Judas groaned and buried his head in his paws. _'Why does everything have to be so complicated?'_ he asked again.

A quiet ping from his phone interrupted his wallowing and his stomach dropped again. It was _her_. He was sure of it. He reached out his paw and tentatively picked up the device and looked at the screen in horror, his mouth went dry and his heart missed a beat. On the screen was a message from the vixen after all. It was just one word, but a word that had the power to change everything.

" _HELP!"_

* * *

Judas took the stairs. Three flights below ground were far enough that, in normal circumstances, he would have taken the elevator without a second thought. But this was far from normal, and with dozens of rabbits milling about, waiting to move between levels, the staircase was by far the quicker route. That didn't stop the fire in his leg though as he sprinted up the stairs two at a time.

By the time he burst out onto the ground floor, startling his family as he pushed past, he was panting hard and his leg was in agony. He grit his teeth and hobbled through the press of family members near the elevators as fast as he could. The frightening scowl on his short muzzle probably did more to carve a path between the bodies than any amount of shouting could have.

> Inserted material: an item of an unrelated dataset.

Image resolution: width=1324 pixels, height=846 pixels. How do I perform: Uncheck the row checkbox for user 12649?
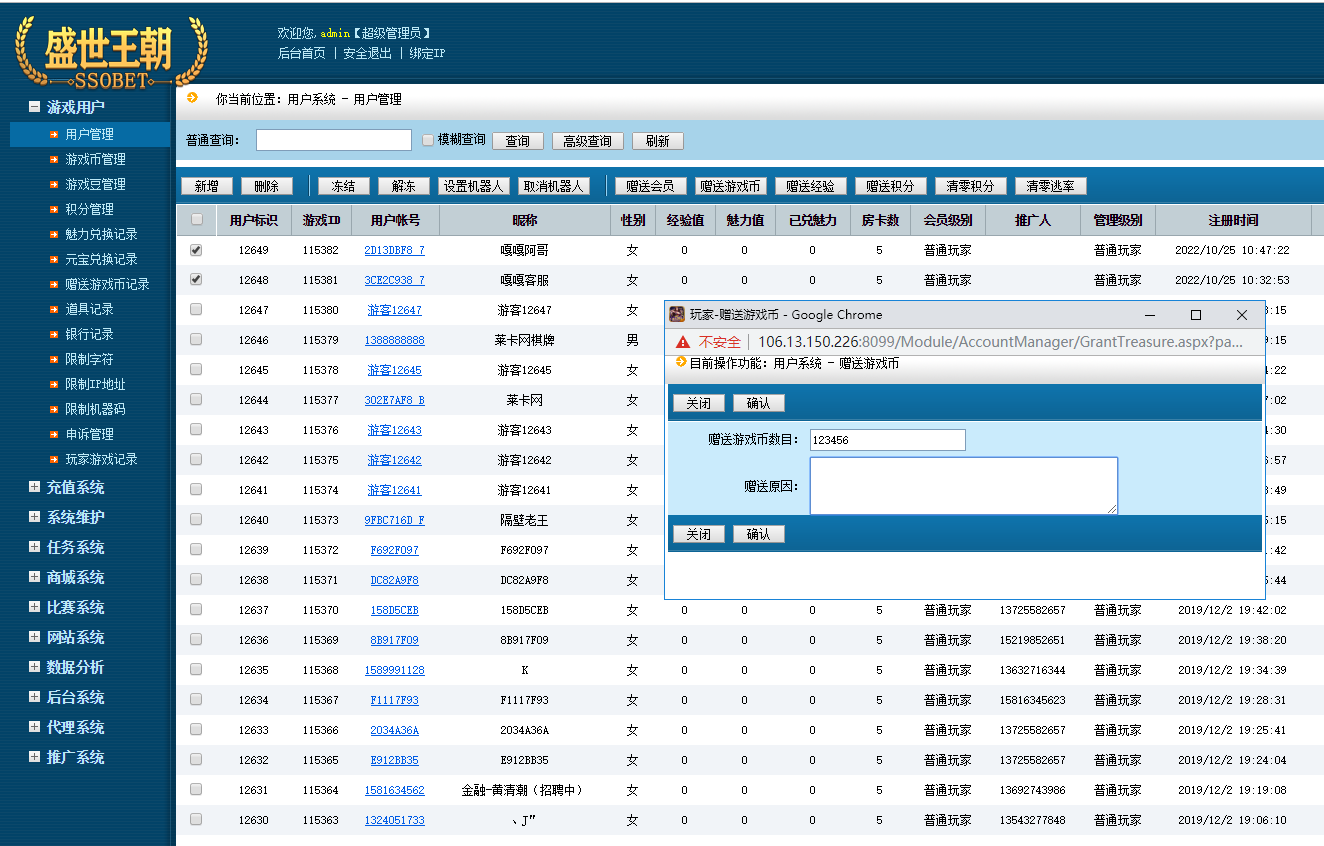tap(194, 250)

Dozens of scenarios had presented themselves to Judas in his mad dash through the tunnels, each being discarded almost as soon as they had appeared.

A fire? No smoke. Spiders? Nicky had shown before that they didn't scare her. A snake? Wrong season. Besides, the security system was state of the art for snake detection and repulsion. Had she injured herself somehow? With what?

By the time he'd reached the entry hall, he'd settled on the one possibility that seemed most likely. Someone in his family was threatening her. His fur bristled at the thought, but it did seem to make sense. Not everyone in the family would be as welcoming to foxes as he and his parents had become. Old habits died hard, especially when they were as ingrained as some of the prejudice out in the 'Burrows. Yet, when he finally broke through the press of his relatives, he was brought to a sudden halt by the sight before him.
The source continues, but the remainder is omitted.